Again, I am not claiming analogies have no place in AI risk discussions. I’ve certainly used them a number of times myself. But I think they can, and frequently are, used carelessly, and seem to regularly slip various incorrect illustrations of how future AIs will behave into people’s minds, even without any intent from the person making the analogy. It would be a lot better if, overall, as a community, we reduced our dependence on AI risk analogies, and in their place substituted them with detailed object-level arguments.

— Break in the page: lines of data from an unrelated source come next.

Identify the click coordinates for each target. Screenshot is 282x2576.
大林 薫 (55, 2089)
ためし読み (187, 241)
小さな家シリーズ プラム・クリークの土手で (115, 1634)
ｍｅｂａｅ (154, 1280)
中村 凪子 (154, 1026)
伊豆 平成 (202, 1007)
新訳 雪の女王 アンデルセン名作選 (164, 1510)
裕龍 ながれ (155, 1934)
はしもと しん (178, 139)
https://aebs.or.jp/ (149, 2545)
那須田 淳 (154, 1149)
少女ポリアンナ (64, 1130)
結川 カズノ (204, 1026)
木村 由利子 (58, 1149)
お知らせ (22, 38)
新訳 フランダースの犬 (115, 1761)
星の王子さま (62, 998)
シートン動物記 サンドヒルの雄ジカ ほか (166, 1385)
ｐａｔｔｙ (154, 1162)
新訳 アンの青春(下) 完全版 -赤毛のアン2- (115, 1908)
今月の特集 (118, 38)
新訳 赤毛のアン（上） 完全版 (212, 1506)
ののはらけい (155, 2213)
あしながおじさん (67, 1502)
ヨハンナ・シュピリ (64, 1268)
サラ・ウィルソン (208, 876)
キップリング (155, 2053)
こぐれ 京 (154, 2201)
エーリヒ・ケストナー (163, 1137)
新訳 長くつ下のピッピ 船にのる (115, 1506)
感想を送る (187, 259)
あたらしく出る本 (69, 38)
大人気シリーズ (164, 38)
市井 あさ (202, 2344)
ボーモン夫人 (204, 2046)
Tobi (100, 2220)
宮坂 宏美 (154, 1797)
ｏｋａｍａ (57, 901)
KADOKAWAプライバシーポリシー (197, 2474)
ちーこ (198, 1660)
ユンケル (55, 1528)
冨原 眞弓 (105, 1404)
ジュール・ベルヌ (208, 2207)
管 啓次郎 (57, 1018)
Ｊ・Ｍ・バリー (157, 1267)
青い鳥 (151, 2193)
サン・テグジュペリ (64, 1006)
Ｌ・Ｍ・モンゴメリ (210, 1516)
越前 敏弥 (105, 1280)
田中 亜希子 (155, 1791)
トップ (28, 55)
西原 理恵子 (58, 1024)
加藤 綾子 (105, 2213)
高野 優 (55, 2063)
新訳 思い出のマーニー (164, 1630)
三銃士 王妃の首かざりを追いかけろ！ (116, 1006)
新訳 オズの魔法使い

Yes you have!—including just two paragraphs earlier in that very comment, i.e. you are using the analogy “future AI is very much like today’s LLMs but better”. :)
Cf. what I called “left-column thinking” in the diagram here.
For all we know, future AIs could be trained in an entirely different way from LLMs, in which case the way that “LLMs are already being trained” would be pretty irrelevant in a discussion of AI risk. That’s actually my own guess, but obviously nobody knows for sure either way. :)
I read your first paragraph and was like “disagree”, but when I got to the examples, I was like “well of I agree here, but that’s only because those analogies are stupid”.
At least one analogy I’d defend is the Sorcerer’s Apprentice one. (Some have argued that the underlying model has aged poorly, but I think that’s a red herring since it’s not the analogy’s fault.) I think it does share important features with the classical x-risk model.